Unexpectedly Intriguing!
14 May 2012

Back in the days of the Soviet Union, there was a whole field within political science known as "Kremlinology", where people outside the ruling circle within the Kremlin would attempt to divine what was really going on in that nation from what little information the country's bosses made public in the media they controlled.

It occurs to us that since we've stopped publicly forecasting where the S&P 500 will go next that many of our readers may be in the same boat. Especially since our last post on the topic, where we posted the following chart and offered this cryptic observation:

Accelerations of the S&P 500 Average Monthly Index Value and Trailing Year Dividends per Share, 2003 to Present, with Futures as of 30 April 2012

An objective reading of the chart indicates two changes affecting stock prices in the relative absence of noise: one in the very near short term as investors adapt to their just changed expectations for dividend payments that has shifted the future from where it was, and the other playing out in the longer term given their overall expectations for the future.
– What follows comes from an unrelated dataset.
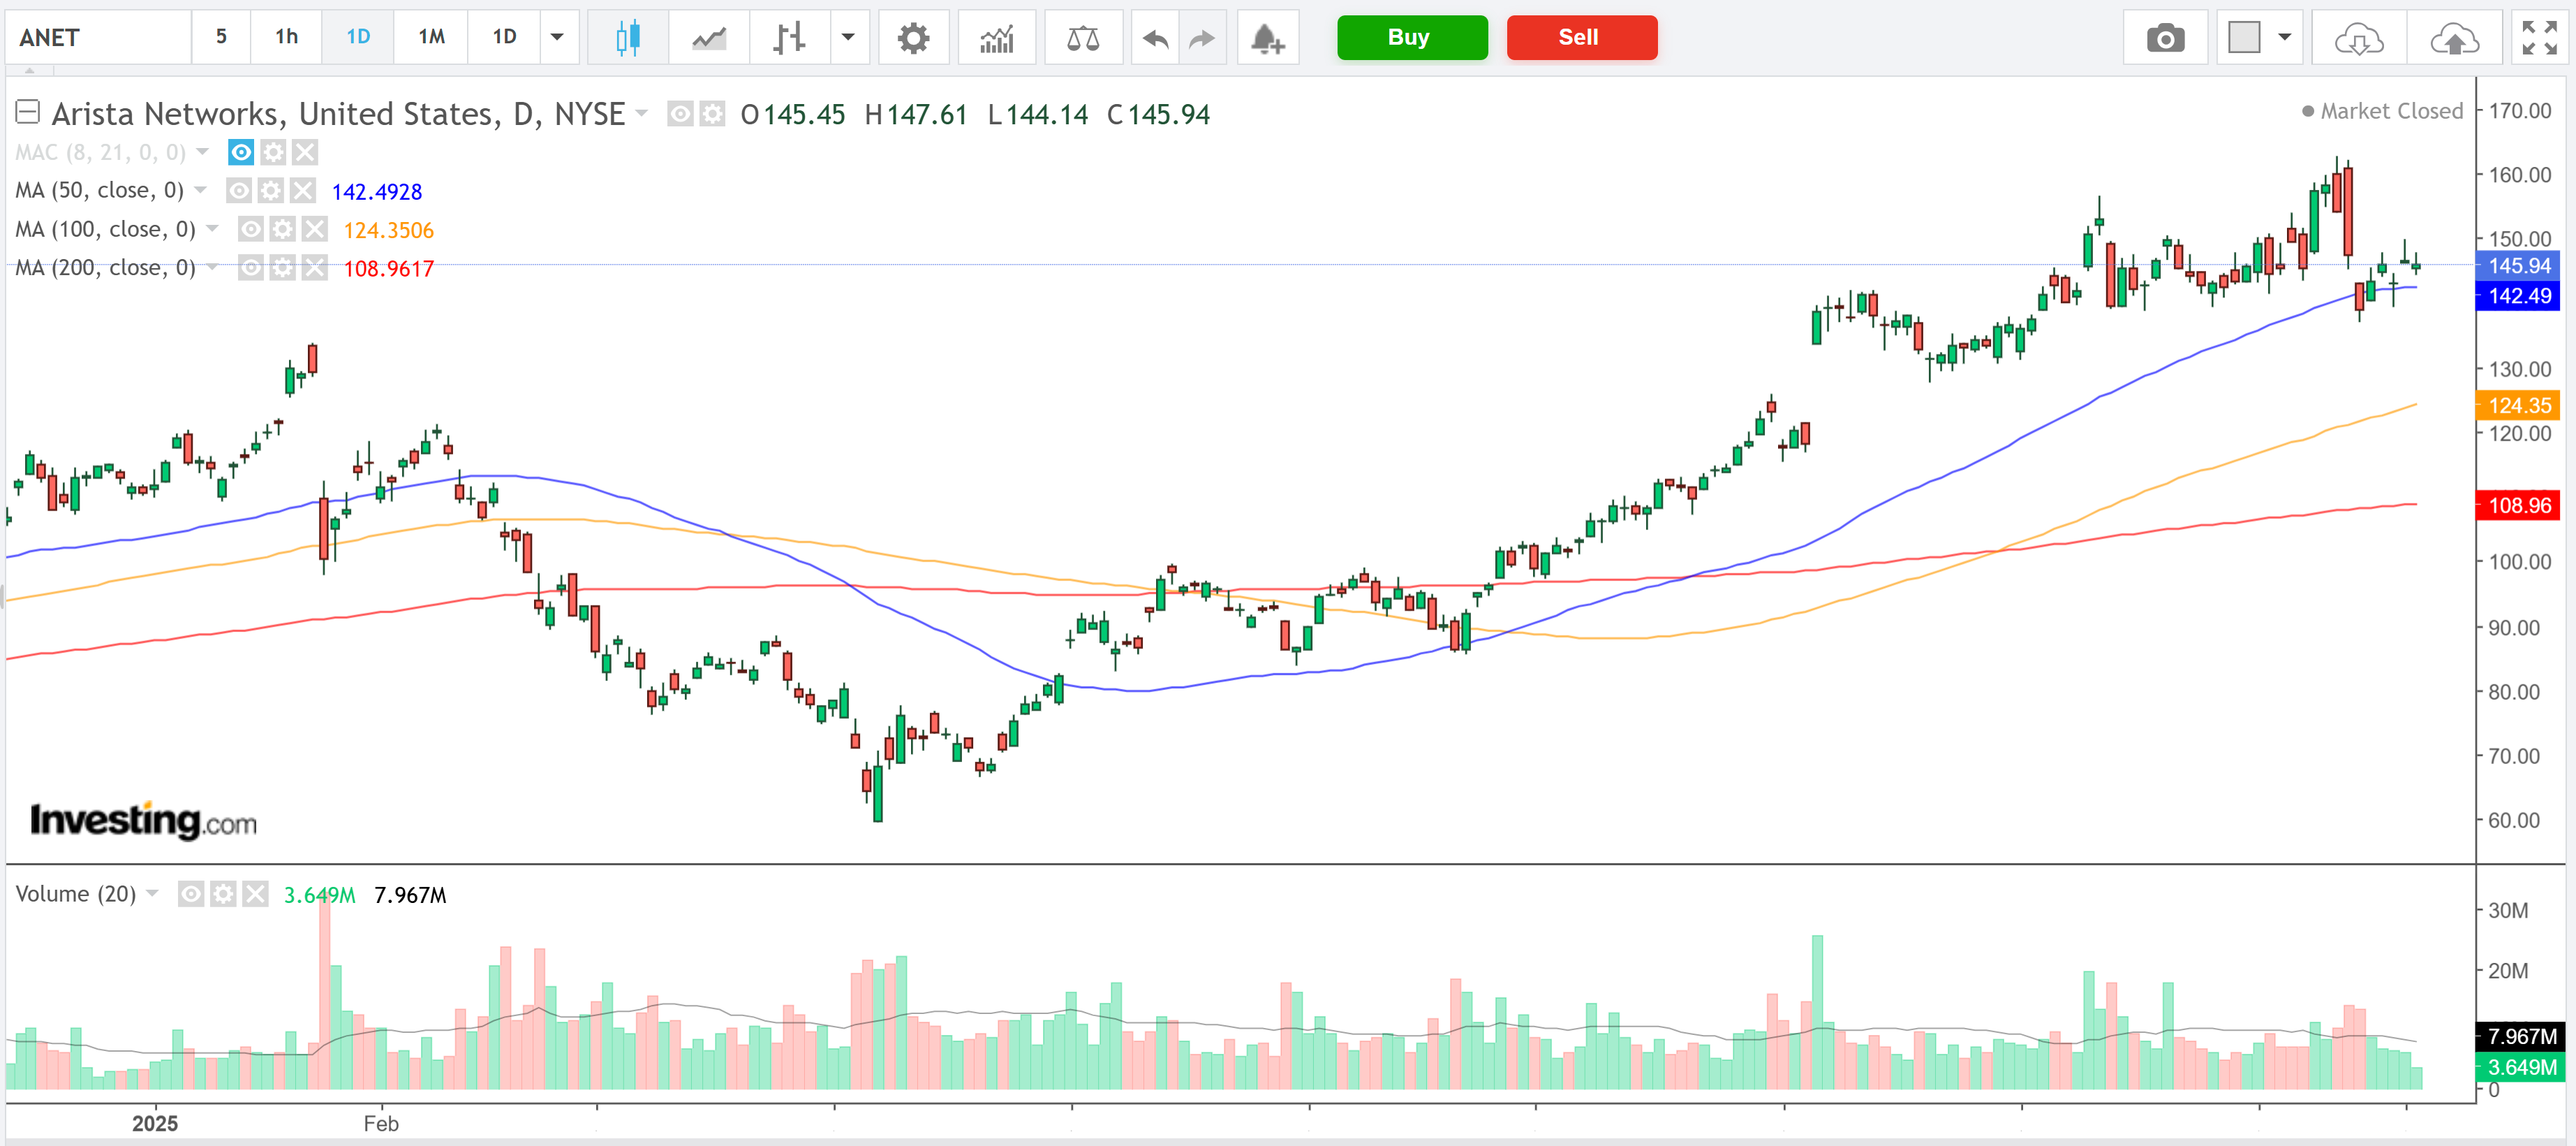
Task: Hide the MA 50 indicator eye icon
Action: click(x=239, y=190)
Wow! What the hell did *that* mean?

If you're one of our savvier readers, you would have taken the context of that post into account, where we had begun by noting ExxonMobil's recent increase of their cash dividend payments to become the largest dividend payer in the S&P 500.

Knowing our discovery that changes in the growth rate of stock prices closely track changes in the expected future growth rate of their underlying dividends per share when the stock market in operating in a low-noise environment, you might take our "very near short term" comment as suggesting that with the sudden improvement in the future for dividends, that stock prices would rise in the very near short term.
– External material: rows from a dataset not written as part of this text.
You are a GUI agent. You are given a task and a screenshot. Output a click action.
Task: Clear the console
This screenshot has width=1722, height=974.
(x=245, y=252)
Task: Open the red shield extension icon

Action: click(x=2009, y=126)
And you would have been right, although in reality, the S&P 500 had already risen because we were catching up to events that happened on 25 April 2012, when both ExxonMobil and Chevron, both major companies within the market capitalization weighted S&P 500 index, both boosted their dividend payments. From 24 April 2012, the day before the two oil giants' announcements that they would hike their dividends, the S&P 500 had risen from 1371.97 to be 20-35 points higher, peaking at 1405.82 by the end of the trading day following our post.

That's the "very near short term", don't you agree?
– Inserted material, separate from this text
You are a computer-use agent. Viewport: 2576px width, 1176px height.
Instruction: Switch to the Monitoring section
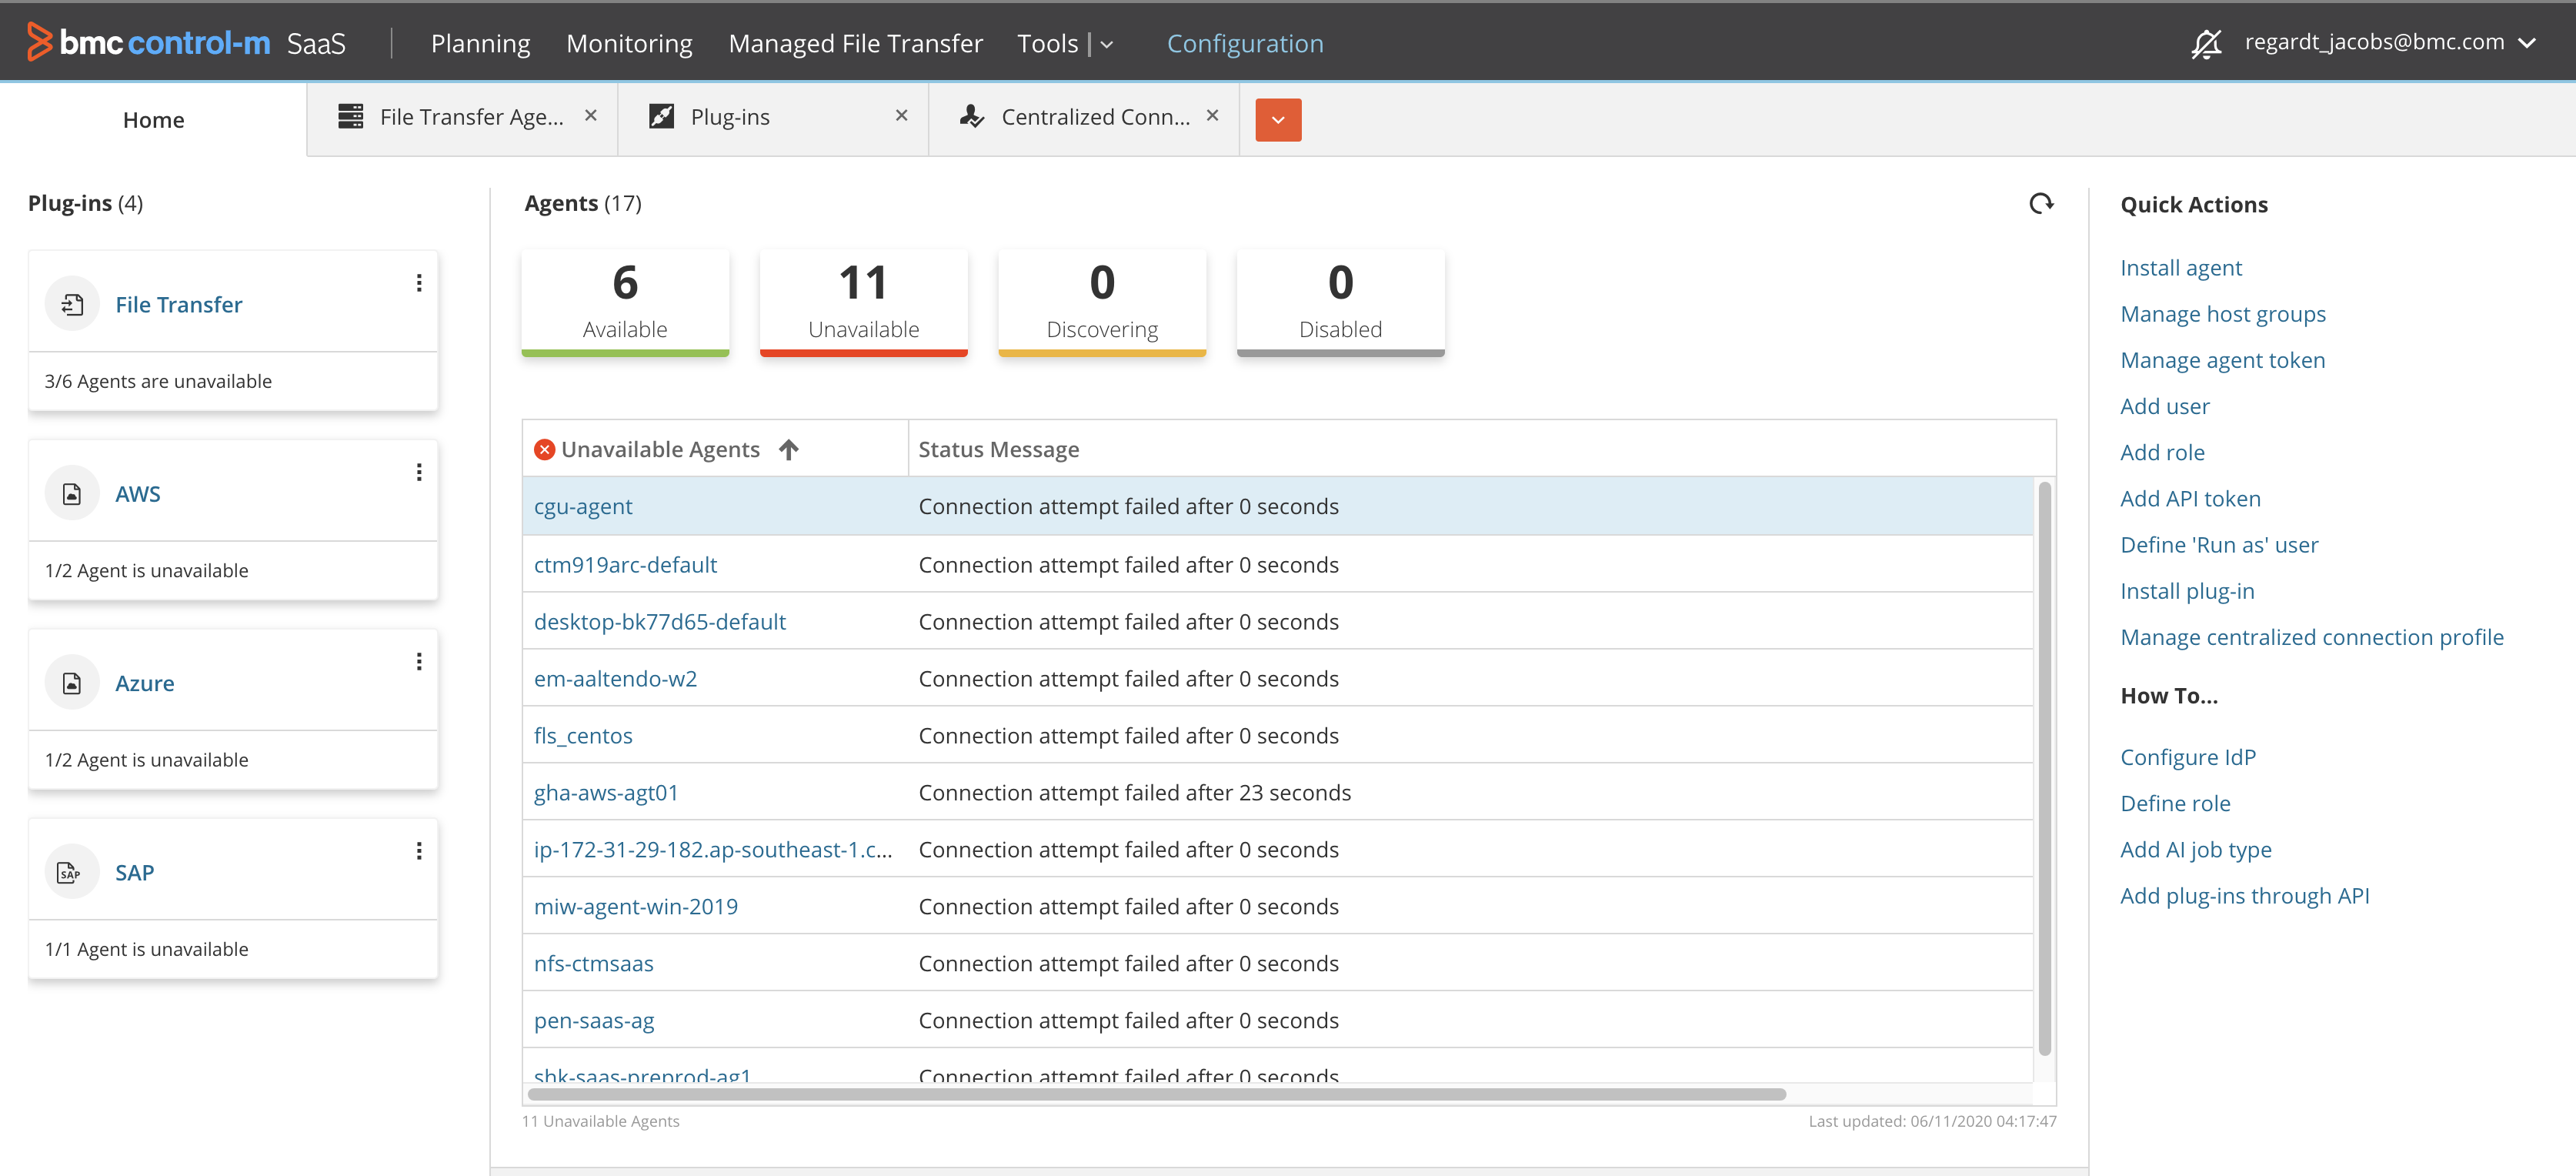pos(629,43)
But then we went on to consider what would play out with stock prices in the longer term, given the "overall expectations" of investors for the future.

Here, in the "relative absence of noise", which for us, means investor reactions to major news events or say a new round of quantitative easing by the Fed, which are really noisy events that can cause stock prices to greatly deviate from where their dividends per share might otherwise place them, you probably can't help but observe that the expected change in the growth rate for dividends per share in the future is negative. And that's even after the effects of the major dividend increases that had just been announced.

Our sharpest readers then would be able to reasonably see the same future for stock prices that we did, but did not publicly state: after rising in the immediate reaction to the improvement in the future outlook for dividends, stock prices would resume falling, because the improvement in that future outlook wasn't enough to make it positive. Which they have, now having fallen to 1353.39 as of the close of trading on 11 May 2012, well below where they were when the last big dividend increases were announced as part of the first quarter's earnings season!

We'll close our post by showing you exactly what wee see for the future for the S&P 500 today:

S&P 500 Accelerations of Average Monthly Index Value and Trailing Year Dividends per Share, with Futures as of 14 May 2012

It's up to you now to determine what that means for stock prices. Just remember that as the future changes, so will they!